* Selection *
━━━━━━━━━━
Executive Summary of the Discussion Paper on Prosecution Policy on the Giving of Reasons for Decisions
The principal function undertaken by the Office of the DPP is the conduct of all criminal prosecutions which are serious enough to be tried before a jury. A key part of this function is the initial decision whether to prosecute. In the discussion paper we are primarily concerned with that decision, in particular when it is exercised by deciding not to prosecute. The Office has been given complete independence in the performance of its duties so that it can carry them out effectively and free from improper influence. This independence carries with it a heavy responsibility requiring that it be exercised to the highest possible standards of fairness and justice. Justice must not only be done but be seen to be done, and the prosecutor should not only be fair and just but be seen to be fair and just. The current policy of not giving reasons for decisions may seem to be at odds with this and with the idea of transparency and accountability in public administration. However, as outlined in Chapter 3, in considering possible changes to the existing policy great care must be taken to ensure that reforms aimed at increasing accountability and transparency to victims of crime are not brought about at the cost of causing unfairness and injustice to others.
━━━━━━━━━━
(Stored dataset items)
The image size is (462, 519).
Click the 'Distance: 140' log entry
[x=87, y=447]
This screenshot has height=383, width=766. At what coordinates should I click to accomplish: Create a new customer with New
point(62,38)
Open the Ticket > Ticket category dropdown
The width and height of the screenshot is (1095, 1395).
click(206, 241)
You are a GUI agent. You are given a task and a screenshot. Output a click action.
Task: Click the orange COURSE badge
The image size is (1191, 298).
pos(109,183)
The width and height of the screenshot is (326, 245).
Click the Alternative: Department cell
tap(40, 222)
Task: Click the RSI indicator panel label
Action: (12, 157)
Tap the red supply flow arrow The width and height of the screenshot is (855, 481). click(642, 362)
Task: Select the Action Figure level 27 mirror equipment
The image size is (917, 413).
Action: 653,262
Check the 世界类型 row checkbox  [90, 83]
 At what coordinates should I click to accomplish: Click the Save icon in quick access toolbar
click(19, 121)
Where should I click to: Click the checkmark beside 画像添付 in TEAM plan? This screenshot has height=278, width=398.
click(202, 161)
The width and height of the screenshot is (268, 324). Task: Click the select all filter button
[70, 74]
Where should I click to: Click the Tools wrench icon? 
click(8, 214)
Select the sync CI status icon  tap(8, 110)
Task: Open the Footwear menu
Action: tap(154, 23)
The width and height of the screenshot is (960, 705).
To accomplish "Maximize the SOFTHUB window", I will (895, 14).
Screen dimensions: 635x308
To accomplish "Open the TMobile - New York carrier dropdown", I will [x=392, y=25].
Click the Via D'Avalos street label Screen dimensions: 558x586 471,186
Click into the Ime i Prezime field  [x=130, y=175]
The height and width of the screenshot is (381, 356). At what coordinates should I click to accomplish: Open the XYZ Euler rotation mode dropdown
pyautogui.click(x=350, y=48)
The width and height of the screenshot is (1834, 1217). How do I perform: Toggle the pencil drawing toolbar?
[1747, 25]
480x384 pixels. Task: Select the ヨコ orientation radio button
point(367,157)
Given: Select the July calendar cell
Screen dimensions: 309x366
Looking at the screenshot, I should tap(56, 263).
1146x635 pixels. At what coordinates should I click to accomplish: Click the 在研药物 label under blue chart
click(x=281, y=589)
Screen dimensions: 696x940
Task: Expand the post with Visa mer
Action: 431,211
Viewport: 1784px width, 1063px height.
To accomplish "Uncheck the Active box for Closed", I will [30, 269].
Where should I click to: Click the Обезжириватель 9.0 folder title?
━━━━━━━━━━
* What to do *
A) According to the executive summary on prosecution policy, why was the Office of the DPP given complete independence in performing its duties?
B) Resume the executive summary on the DPP's policy of not giving reasons for prosecution decisions, picking up after its final sentence.

* Task-by-task answers *
A) So that it can carry out its duties effectively and free from improper influence.

B)
The policy of not giving reasons for decisions is of long standing. Even before the establishment of the Office of the DPP reasons were not given for prosecutorial decisions. However there is not now, nor has there ever been, an opposition to the giving of reasons for its own sake. The policy was based on practical considerations designed to ensure fairness and respect for the rights of accused persons, complainants and witnesses. This is clear from the statement made in 1983 by the then Director in which he acknowledged that:
“If some method can be devised whereby the Director could, without doing injustice, inform the public of the reasons for his decisions, he will very willingly put it into operation.” 1
The current Director, too, has indicated his willingness, if a suitable mechanism can be found, to alter the current practice. It is the identification of an appropriate mechanism to achieve that change that poses difficulties.
There is a willingness to embrace change if this can be brought about without injustice. This is supported by a number of factors. These include:
A case decided in 2003 by the European Court on Human Rights 2 requires reasons for decisions not to prosecute to be given to the relatives of a deceased person killed by the use of lethal force by agents of the state.
Countries with similar legal systems to ours have confronted the same problem and changed their practice. An overview of the various approaches adopted in these countries is outlined in the Appendix to the paper.
The increasing recognition that it is desirable where possible that victims should be informed of the reasoning behind decisions which can profoundly affect their lives.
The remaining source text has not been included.